- _Exercise 1_: Can you rewrite the Male Refrigerator Blindness piece from "A.   Male Refrigerator" to "look at this?" with "fridge" updated to "refrigerator"?
- _Exercise 2_: What comes next in the Male Refrigerator Blindness dialogue? Write a continuation that picks up after its final line.
BEGIN Page excerpt
HEAVILY RETOUCHED PHOTO

Aug 20, 2013

Male Refrigerator Blindness







One day when John and I were dating, we were hanging out at his house and I was a little hungry. Later, I realized:

A.   Male Refrigerator Blindness is real

B.   Geeks are not immune to this 

C.   Yes, this is sexist




John, I’m hungry - got anything to eat in your fridge?
I don't know - you want me to look?
Uh huh.
SILENCE
Hey, can you look at this?
Look at what?
I had some lettuce in here, but I can’t find it now.
Did you eat it?
I don’t think so.
Maybe somebody else ate it?
Who would eat lettuce?
Lots of people eat lettuce.
You think they’d go for the chocolate milk first.
You have chocolate milk?
No.
Oh.
I think the lettuce has changed.
Changed?
Yeah, it got smaller.
What do you mean?
It’s taking up less space now.
Less space?
Yeah, come look.
PAUSE
OK, What do you have in here?
I have some corn.
Eww, this isn’t good anymore, bring me the trash.
What about these onions?
God! They’re dripping! Get the trash!
These apples are wrinkled; do you think they’re still good?
Those are NOT apples.
Yes, they are.
Never mind. Do you have any gloves?
For what?
I’m not touching this stuff.
Here! Carrots!
That looks like a bag of hair.
It's a few roots, they just get scraped off, right? 
Are you kidding?
Did you find the lettuce?
END Page excerpt
BEGIN Information
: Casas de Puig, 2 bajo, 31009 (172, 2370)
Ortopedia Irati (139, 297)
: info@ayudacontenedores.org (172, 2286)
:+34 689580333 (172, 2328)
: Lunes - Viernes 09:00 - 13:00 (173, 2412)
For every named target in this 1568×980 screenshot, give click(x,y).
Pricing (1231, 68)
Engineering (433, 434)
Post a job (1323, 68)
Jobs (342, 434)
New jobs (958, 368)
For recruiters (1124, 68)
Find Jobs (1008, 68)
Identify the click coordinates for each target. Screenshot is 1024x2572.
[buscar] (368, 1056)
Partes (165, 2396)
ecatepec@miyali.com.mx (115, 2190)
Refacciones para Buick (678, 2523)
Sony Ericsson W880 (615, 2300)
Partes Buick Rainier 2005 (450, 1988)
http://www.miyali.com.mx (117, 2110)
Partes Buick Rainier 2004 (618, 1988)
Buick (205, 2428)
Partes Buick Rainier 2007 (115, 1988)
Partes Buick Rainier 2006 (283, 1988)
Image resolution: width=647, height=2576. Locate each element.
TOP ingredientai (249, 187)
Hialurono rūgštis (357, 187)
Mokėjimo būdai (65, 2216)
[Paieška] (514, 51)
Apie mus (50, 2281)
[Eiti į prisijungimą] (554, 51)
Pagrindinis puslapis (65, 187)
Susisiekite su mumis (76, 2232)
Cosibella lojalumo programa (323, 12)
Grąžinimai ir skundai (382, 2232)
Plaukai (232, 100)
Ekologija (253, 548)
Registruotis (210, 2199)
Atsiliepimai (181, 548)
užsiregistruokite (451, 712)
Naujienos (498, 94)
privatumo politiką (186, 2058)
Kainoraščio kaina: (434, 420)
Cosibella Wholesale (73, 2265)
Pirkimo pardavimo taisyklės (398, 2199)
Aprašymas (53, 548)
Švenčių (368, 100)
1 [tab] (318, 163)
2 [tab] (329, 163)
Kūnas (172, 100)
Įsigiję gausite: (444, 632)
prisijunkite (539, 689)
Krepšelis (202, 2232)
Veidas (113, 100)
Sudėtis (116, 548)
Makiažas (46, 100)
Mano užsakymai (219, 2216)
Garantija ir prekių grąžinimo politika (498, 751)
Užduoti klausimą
END Information
- _Result 1_:
A.   Male Refrigerator Blindness is real

B.   Geeks are not immune to this 

C.   Yes, this is sexist




John, I’m hungry - got anything to eat in your refrigerator?
I don't know - you want me to look?
Uh huh.
SILENCE
Hey, can you look at this?

- _Result 2_:
No, just this bag of…gross.
What – it shrunk, didn’t it?
No, it liquefied.
Didn’t I tell you it changed? Should we throw it out?
We?
Well, you’re holding it.
Was this just a ploy to get me to clean your fridge?
I’ll be glad when we’re married.
I’ll bet you will.

3 comments:

  1. Are those wax beans from your garden in the photo next to the War Pug? Beautiful. Good thing they are going in a fridge that you will tend, Maripat, not left up to John to monitor. (Bridgit)

    ReplyDelete
  2. Yes, wax beans, something that did well being neglected, ha ha

    ReplyDelete
  3. I love your posts -- especially the conversations with your husband. It helps me realize that my husband isn't intentionally starting a game of 20 questions when I ask him simple questions.

    "When will you be ready to leave?"
    "After I test the (insert name of computer program here)."
    "How long will that take?"
    "It depends on if it works or not."
    "Can you give me an estimate of how long it will take?"
    "Not really."
    "Do you think it will take less than an hour, less than 4 hours, or 8 hours or more?"
    "Probably about 20 minutes."

    Thank you for your posts! I love them.